-- start INFORMATION SUPPLIED --

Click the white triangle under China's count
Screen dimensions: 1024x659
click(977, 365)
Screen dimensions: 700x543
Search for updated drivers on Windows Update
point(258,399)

-- end INFORMATION SUPPLIED --

=== TASK DESCRIPTION ===
Format the entries as a JSON list of strings, with one string for each line and blank lines omitted.

=== EXPECTED OUTPUT ===
[
  "Click the white triangle under China's count",
  "Screen dimensions: 1024x659",
  "click(977, 365)",
  "Screen dimensions: 700x543",
  "Search for updated drivers on Windows Update",
  "point(258,399)"
]